Ao repassar empréstimos do BNDES, bancos comerciais lucram com a taxa de intermediação e oferecem seus próprios produtos para as empresas

Alexandre Rodrigues / RIO, O Estado de S.Paulo

24 de outubro de 2010 | 00h00

Enquanto o governo estuda medidas de incentivo ao financiamento privado de longo prazo, os bancos comerciais ampliam seus ganhos como intermediadores de crédito do Banco Nacional de Desenvolvimento Econômico e Social (BNDES).

Entre 2008 e 2009, as operações indiretas do BNDES tinha subido 20%. Já nos sete primeiros meses deste ano o volume emprestado pela instituição por meio de bancos comerciais chegou a R$ 50,09 bilhões, bem perto dos R$ 58 bilhões de todo o ano passado.

Mantido o ritmo, a alta pode chegar a 70% no fim do ano.

Entre janeiro e julho, quase três quartos dos R$ 72,6 bilhões desembolsados pelo BNDES passaram por bancos comerciais. No ano passado, quando o BNDES bateu recorde de R$ 137 bilhões em liberações, a modalidade indireta havia respondido por cerca de 40% do total. O crescimento vem do aquecimento da demanda por crédito provocada pelo Programa de Sustentação do Investimento (PSI), com taxas de juros mais baixas para incentivar investimentos.

Como não tem agências, o BNDES usa as redes dos bancos comerciais para chegar às empresas interessadas nas linhas de financiamento para máquinas e equipamentos (Finame), Finem (para projetos e ativos fixos), Exim (exportação) e no Cartão BNDES. Além de capilaridade, o BNDES ganha agilidade.

Já os bancos, além de lucrar com parte do spread das operações, agregam à sua cesta produtos de longo prazo com o caixa do BNDES. A participação do banco no total de empréstimos de mais de três anos para empresas no País era de 70% em junho. Essa concentração vinha caindo até a crise, mas teve novo impulso com a criação do PSI.
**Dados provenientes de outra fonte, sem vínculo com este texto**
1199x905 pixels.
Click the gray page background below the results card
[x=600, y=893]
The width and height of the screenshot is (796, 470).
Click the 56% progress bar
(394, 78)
Pequenas empresas. O PSI ampliou o acesso das pequenas empresas ao crédito para investimento, elevando a participação do segmento nos desembolsos do BNDES de 17,5% para 36,17% este ano. Como a média das operações fica em torno de R$ 260 mil, os bancos viram a demanda por linhas do BNDES explodir.

"O crédito para máquinas e automotivos é o mais procurado. O PSI reduziu as taxas da casa de 12% a 14% para os atuais 5,5% ao ano, condições muito atraentes. Por isso o crescimento da demanda foi muito grande", conta Rodrigo Caramez, diretor de produtos de pessoa jurídica do HSBC. "Cerca de 40% dos nossos clientes são pequenas empresas, mas as grandes também usam as linhas do BNDES. Temos operações que vão de um novo balcão frigorífico de uma padaria à caldeira nova de uma usina de álcool." O HSBC não tinha atuação forte com o BNDES, mas a demanda motivou o esforço do banco para aumentar as operações. Nos sete primeiros meses deste ano, o HSBC intermediou quase R$ 1 bilhão do BNDES.

No topo da lista dos maiores repassadores, figuram Bradesco e Banco do Brasil. Este ano, cada um dos dois já ultrapassou R$ 10 bilhões em recursos contratados. Para alcançar os concorrentes, o Itaú Unibanco reorientou seu foco e já emprestou R$ 7,4 bilhões da instituição este ano.

No segmento de pequenas empresas, elevou em mais de 500% o volume de operações e acaba de adotar o Cartão BNDES..

"Os bancos adoram as operações do BNDES. É barato, fácil de vender e a inadimplência é muito baixa. Há bancos criando estruturas internas para se concentrar mais nas linhas do BNDES", conta o superintendente de Operações Indiretas do BNDES, Cláudio Bernardo Moraes.

Embora reconheça que o negócio é vantajoso para os bancos, o diretor de empréstimos e financiamentos do Bradesco, Osmar Roncolato Pinho, diz que o principal ganho é na fidelização do cliente. "O diferencial das taxas do BNDES é muito grande. O cliente que faz uma operação, acaba trazendo para a agência outras demandas, como folha de pagamento e crédito para giro."